Horse trader and landowner (1808–1891)

Agha Aly Asker (1808–1891; née Agha Ali Asker Shirazie) was a Persian horse trader and landowner who emigrated to Bangalore, in India, in 1824 from Shiraz, Iran. He is considered the founding father of the Persian diaspora in the city whose legacy still lives on through the various colonial buildings he constructed at the behest of the Commissioner of Mysore Sir Mark Cubbon. Aly Asker was responsible for constructing the Governor's residence, the State Guesthouse- Balabrooie, Leela Nivas off Cunningham Crescent, among many others. He is also credited with putting Bangalore on the horse-racing map.
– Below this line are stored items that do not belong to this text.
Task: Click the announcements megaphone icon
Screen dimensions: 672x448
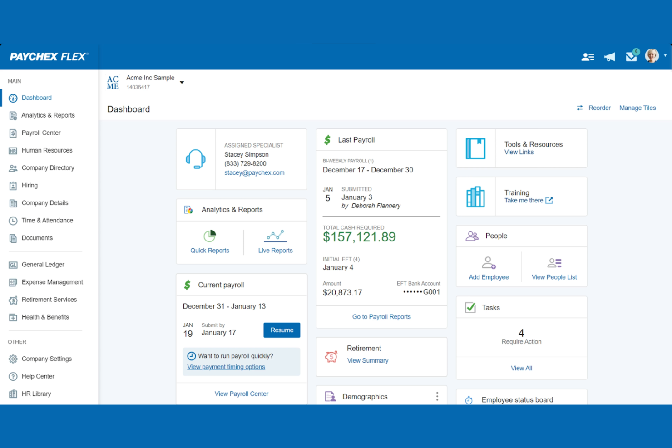Action: click(609, 56)
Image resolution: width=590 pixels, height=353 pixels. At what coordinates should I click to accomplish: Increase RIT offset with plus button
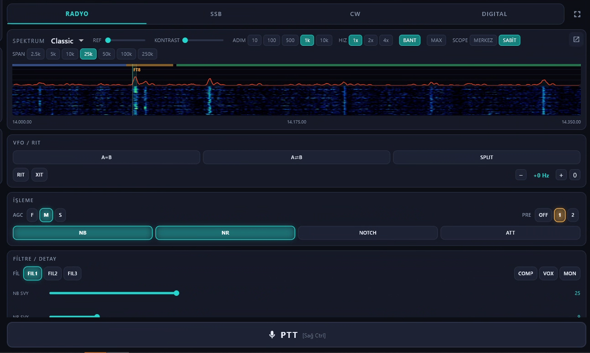[x=561, y=175]
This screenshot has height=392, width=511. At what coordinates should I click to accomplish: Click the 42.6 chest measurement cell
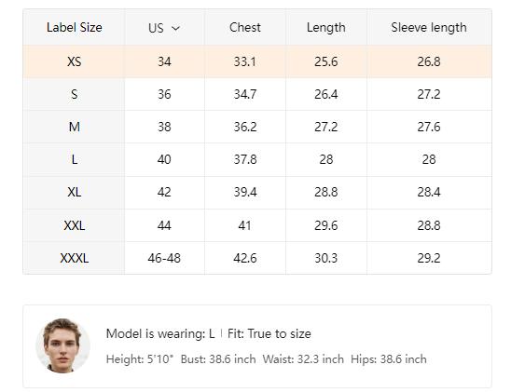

== Early life and family ==
Aly Asker was born in 1808, in Shiraz, Iran. He is the grandfather of Indian statesman Sir Mirza Ismail, the great-grandfather of philanthropist Shakereh Khaleeli and the great-great-great-grandfather of Indian equestrian Fouaad Mirza.

== Career ==
Agha Aly Asker was 16 when his brothers (Haji Mohammad Hashim & Mashadi Qasim) and he set sail to India from Iran along with 200 horses intending to trade them in Bangalore. They disembarked at Mangalore and made their way across the Western Ghats. While passing through Coorg, they were arrested on the suspicion of being British spies. Eventually released by the East India Company, they made their way to Bangalore through Mysore and sold their horses at the British Remount Depot in Mathigiri, Hosur to the British.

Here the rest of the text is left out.